James Cunneen
SEG is honoring James Patrick Cunneen with the Enterprise Award in recognition of his courage, ingenuity, and achievement while risking his own resources and future in the founding of Aerodata Holdings Limited, an airborne geophysical company that grew into a major world player within the minerals and petroleum energy industry. Pat is consistently described by many as a visionary and entrepreneur who saw the role of airborne geophysics extending beyond its conventional role and that R&D was key to success. Pat led and inspired many talented and innovative individuals who contributed to Aerodata and World Geoscience Corporation through three distinct phases of airborne geophysics activity. When Aerodata began in 1977, the primary use of airborne geophysics was in mineral exploration. A second phase in the late 1980s saw Aerodata and its subsidiary World Geoscience examining airborne methods in environmental applications for reversing the environmental degradation due to dryland salinity in Western Australia. A third phase was the pioneering of high-resolution magnetics for oil and gas exploration. Many of the advances in high-resolution imaging and visualization of aeromagnetic data can be traced directly to the new methods of processing and interpretation of magnetic and electromagnetic data acquired by Aerodata and World Geoscience.
Biography Citation for the Cecil Green Enterprise Award
Contributed by Donald Pridmore
Pat, born in 1943, spent much of his youth in and around Kalgoorlie, the center of the gold mining industry in Western Australia. His early schooling was at Mt. Monger, 30 km east of Kalgoorlie, where his family owned/operated a small gold mine.
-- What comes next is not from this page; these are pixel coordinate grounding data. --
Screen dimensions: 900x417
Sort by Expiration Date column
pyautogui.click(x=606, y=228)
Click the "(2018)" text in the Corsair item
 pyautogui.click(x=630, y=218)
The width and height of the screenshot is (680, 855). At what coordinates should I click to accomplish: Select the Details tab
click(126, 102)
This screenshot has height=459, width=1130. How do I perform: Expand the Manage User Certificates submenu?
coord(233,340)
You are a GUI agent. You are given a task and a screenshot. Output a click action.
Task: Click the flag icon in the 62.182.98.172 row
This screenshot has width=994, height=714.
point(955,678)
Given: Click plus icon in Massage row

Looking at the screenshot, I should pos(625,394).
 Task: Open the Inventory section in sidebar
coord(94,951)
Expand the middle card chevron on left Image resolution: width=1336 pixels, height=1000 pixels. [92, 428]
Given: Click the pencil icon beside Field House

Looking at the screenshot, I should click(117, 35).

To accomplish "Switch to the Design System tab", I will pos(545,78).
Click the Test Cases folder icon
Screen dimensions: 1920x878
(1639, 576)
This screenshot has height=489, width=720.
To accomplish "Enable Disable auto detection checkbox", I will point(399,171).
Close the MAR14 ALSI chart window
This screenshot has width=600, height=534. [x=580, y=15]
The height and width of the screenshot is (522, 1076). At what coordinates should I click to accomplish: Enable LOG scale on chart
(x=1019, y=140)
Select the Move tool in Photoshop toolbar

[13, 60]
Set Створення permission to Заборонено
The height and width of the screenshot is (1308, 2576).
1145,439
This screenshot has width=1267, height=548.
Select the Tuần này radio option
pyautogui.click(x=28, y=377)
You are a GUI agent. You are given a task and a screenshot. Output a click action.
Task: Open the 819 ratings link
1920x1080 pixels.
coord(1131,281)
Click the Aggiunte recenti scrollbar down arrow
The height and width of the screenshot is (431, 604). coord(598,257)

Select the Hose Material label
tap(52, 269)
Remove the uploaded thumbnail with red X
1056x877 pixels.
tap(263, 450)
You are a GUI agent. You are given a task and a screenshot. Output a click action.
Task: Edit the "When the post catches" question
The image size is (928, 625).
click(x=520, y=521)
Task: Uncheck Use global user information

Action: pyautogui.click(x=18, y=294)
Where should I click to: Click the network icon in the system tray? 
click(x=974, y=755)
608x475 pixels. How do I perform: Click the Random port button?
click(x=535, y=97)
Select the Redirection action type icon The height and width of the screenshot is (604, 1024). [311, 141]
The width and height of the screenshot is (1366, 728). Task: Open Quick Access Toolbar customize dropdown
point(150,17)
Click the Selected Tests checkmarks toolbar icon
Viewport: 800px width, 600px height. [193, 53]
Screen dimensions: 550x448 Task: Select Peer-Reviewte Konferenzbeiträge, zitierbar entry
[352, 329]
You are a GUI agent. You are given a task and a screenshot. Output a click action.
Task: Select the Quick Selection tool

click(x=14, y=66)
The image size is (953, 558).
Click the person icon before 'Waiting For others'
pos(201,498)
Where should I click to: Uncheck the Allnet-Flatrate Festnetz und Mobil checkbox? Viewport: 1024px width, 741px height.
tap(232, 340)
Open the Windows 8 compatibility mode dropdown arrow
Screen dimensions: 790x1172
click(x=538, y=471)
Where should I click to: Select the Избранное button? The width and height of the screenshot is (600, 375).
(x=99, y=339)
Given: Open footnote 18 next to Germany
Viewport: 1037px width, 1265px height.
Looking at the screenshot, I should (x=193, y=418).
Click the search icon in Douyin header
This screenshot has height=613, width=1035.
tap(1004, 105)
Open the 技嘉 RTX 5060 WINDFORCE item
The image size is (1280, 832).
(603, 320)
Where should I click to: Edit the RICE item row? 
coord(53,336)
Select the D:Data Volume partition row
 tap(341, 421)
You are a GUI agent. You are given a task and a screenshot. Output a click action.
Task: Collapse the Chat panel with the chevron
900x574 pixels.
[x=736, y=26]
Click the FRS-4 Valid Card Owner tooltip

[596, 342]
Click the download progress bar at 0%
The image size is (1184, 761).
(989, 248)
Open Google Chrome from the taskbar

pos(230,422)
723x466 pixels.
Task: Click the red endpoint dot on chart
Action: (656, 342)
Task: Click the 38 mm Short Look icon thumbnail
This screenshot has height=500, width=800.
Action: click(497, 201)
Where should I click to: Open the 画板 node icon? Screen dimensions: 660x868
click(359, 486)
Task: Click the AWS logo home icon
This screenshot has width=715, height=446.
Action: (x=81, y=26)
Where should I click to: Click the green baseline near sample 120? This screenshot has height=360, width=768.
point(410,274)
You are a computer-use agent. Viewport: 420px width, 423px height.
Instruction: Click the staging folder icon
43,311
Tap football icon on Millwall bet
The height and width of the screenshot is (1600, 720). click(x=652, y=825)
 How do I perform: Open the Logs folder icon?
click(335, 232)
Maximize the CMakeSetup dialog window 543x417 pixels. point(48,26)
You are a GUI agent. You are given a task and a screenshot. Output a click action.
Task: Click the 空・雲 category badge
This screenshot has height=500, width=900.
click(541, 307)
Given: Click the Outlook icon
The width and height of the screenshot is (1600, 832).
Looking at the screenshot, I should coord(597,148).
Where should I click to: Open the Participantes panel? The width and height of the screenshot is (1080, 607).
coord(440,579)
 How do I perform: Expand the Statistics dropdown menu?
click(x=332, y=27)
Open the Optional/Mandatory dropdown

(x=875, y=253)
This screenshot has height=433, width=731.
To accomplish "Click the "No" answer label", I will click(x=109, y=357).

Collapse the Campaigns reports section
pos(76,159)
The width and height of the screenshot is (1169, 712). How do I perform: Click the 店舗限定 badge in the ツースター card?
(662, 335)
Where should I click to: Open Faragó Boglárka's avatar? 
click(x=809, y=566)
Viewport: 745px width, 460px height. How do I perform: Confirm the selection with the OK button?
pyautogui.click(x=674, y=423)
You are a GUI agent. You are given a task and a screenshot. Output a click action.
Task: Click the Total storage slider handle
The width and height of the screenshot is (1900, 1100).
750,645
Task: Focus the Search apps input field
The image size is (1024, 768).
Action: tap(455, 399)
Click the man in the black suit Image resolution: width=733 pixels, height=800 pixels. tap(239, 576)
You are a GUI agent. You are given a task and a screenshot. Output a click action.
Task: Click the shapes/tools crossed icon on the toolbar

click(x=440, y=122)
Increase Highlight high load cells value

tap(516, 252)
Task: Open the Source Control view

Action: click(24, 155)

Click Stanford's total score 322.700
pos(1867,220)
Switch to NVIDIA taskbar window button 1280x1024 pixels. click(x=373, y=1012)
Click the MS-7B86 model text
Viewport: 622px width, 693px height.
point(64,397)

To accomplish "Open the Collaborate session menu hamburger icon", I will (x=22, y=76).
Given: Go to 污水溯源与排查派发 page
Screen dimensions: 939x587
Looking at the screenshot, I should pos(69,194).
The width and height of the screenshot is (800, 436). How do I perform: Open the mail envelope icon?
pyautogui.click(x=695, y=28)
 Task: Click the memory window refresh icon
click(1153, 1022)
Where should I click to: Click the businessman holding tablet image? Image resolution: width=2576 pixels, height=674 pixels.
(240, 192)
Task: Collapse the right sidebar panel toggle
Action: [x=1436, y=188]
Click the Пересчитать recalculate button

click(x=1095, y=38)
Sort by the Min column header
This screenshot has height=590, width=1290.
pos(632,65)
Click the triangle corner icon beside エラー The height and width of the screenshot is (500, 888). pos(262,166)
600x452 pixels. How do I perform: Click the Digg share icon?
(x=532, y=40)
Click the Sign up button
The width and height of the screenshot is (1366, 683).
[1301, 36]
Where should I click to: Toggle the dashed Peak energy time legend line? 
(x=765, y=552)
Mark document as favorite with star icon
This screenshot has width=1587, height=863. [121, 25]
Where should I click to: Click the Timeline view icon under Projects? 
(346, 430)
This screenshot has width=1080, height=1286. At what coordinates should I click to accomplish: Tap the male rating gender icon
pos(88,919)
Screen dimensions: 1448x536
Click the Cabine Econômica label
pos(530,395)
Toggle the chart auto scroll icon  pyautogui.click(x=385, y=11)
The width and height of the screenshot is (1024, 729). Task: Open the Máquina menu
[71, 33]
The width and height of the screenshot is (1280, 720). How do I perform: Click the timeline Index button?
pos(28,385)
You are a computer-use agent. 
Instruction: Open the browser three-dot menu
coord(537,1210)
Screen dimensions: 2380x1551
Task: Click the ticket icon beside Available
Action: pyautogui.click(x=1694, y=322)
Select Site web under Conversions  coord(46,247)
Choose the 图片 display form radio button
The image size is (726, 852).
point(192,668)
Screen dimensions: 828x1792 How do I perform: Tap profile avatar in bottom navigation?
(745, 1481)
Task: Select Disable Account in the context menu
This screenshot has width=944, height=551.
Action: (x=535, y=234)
In later years this area was overflown by Aerodata aircraft collecting highresolution magnetic and radiometric data in what was probably the first such multiclient or nonexclusive survey in Australia and amongst the most profitable of the many subsequent projects the company flew. His career began at age 20 when he joined Western Mining’s field crews as a geophysical technician on Australia’s first induced polarization surveys. He spent some five years in ground geophysics with Western Mining, McPhar, and other companies before becoming interested in airborne surveying. That led to 10 years with AMEG and Scintrex.
In 1977 Pat and several others founded Aerodata in Perth to offer airborne geophysical services principally for mineral exploration. The company expanded rapidly due to innovative technology—particularly image processing, GPS navigation, and in-field processing—and by introducing nonexclusive high-resolution airborne surveys. Aerodata Holdings listed on the Australian stock exchange in 1985 and raised A$1.5 million, which gave it the means to expand through acquisition of competitors and synergistic businesses. World Geoscience Corporation, a wholly owned subsidiary, was formed in 1987 to broaden the range of services offered and facilitate entry into international markets. World Geoscience purchased several airborne survey companies, including Questor Surveys in Toronto, and interests in ground geophysical/instrumentation companies in the U.S., Canada, and Australia, and established offices in Perth, Sydney, Jakarta, Houston, Toronto, and London. Operational technologies offered by Aerodata included airborne magnetics, conventional electromagnetics and a variant for airborne salinity mapping, radiometrics again with an especially developed variant for nuclear disaster monitoring, airborne laser fluoro sensing for oil seep detection and, airborne remote sensing in the visible and infrared bands. Within 10 years, the company was arguably the world’s largest airborne geophysical contractor and its 21 aircraft, operating over all continents, were collecting approximately 2 million km of data annually. In later years less than one fifth of its revenue was sourced in Australia. Community, peer group, and government recognition included Australian Exporter of the year (in the Services Section) in 1993, and numerous government R&D grants including A$9 million for the development of the Cerberus system, a multisensor instrument package to produce electromagnetic, magnetic, radiometric, and reflected light spectra from a single platform. World Geoscience was also a key participant in establishing a Cooperative Research Centre to develop airborne electromagnetic methods for salinity mapping and mineral exploration and which resulted in development of the Tempest electromagnetic system.
Pat was Chief Executive Officer of Aerodata from 1977 to 1997. His well-developed commercial acumen, inspirational leadership, and passionate commitment to research and development are reasons Aerodata defied the odds to become a world leader in airborne technology although based in relatively isolated Perth. Pat’s wife Anne and children Rachel, Jane, Michael, and David provided tremendous support during this period. Cunneen is also leaving his mark in other theaters. For the past decade he has been active in organizations trying to raise the profile of and find solutions to the dryland salinity problem afflicting much productive agricultural land in Australia.
His deep, authoritative, and arguably musical voice has, often uninvited, graced many venues around the world...Irish ballads and classical poetry being amongst his favorites. Many have listened in awe and admiration at Pat’s spontaneous and passionate recital of major works of poetry. Ladies and gentlemen....to Pat Cunneen.